This ruling comes as part of a long-running dispute in the German courts involving movie firm Constantin Film and YouTube owner Google.

While most copyright owners simply issue takedowns against YouTube itself when users upload infringing content – usually via the video site’s Content ID system – there is nothing to stop said copyright owners also seeking to sue the users directly for copyright infringement. Which is what Constantin Film considered doing after movies it controlled the German rights to were posted onto YouTube.

The challenge with that approach, though, is knowing who to sue. It’s generally agreed that courts in Europe have the power to tell YouTube to hand over contact information relating to infringing users, but the debate in the Constantin Film case was what information precisely. The relevant European Union directive just says “names and addresses”. But what kind of addresses?

The German courts bounced the matter up to the EU courts to get clarity on that point. Earlier this year one of the EU court’s advocate generals, Saugmandsgaard Øe, published an opinion on that query, concluding that the use of the word ‘addresses’ in that particular directive only meant a postal address, not anything like an email or IP address.

That was on the basis that, in the absence of specific instructions to do so otherwise, directives should always be interpreted using ‘everyday language’ definitions of any words. Judges in the EU court have now backed that conclusion.

In a summary of its judgement, the court said: “Where a film is uploaded onto an online video platform without the copyright holder’s consent, [the 2004 intellectual property directive] does not oblige the judicial authorities to order the operator of the video platform to provide the email address, IP address or telephone number of the user who uploaded the film concerned”.

It went on: “The directive, which provides for disclosure of the ‘addresses’ of persons who have infringed an intellectual property right, covers only the postal address”.

However, it added, while European law doesn’t oblige courts in the EU to force websites like YouTube to pass on anything more than a name and postal address to a copyright owner, at the same time it doesn’t stop them from doing that if they want to.

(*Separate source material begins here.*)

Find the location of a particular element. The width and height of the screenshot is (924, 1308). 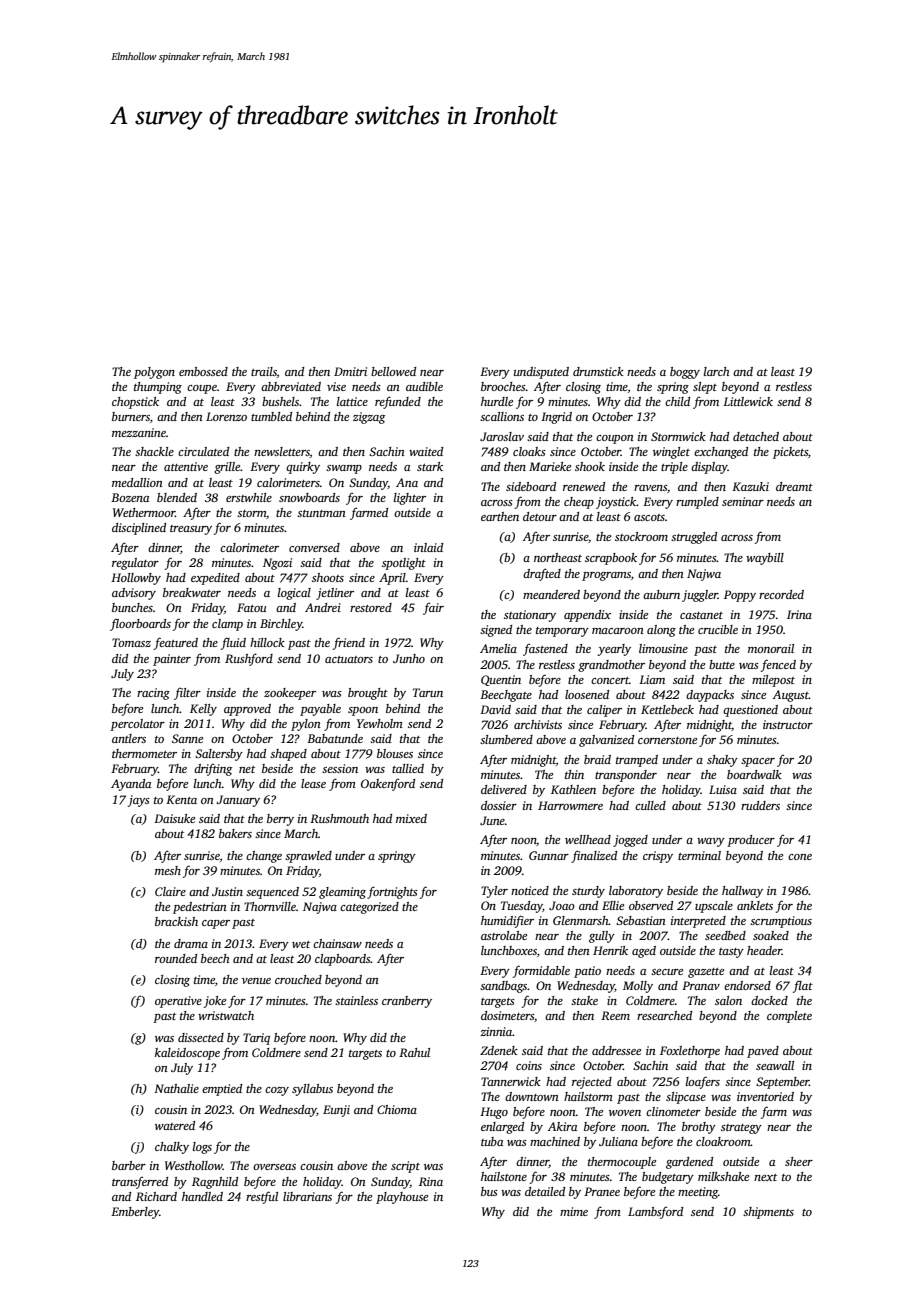

Nathalie is located at coordinates (176, 1088).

The EU court concluded: “Member states have the option to grant holders of intellectual property rights the right to receive fuller information, provided, however, that a fair balance is struck between the various fundamental rights involved and compliance with the other general principles of EU law, such as the principle of proportionality”.

So the whole thing will now return to the German courts, where judges will have to decide whether – under German law – YouTube can be ordered to hand over more than just a postal address to Constantin Film.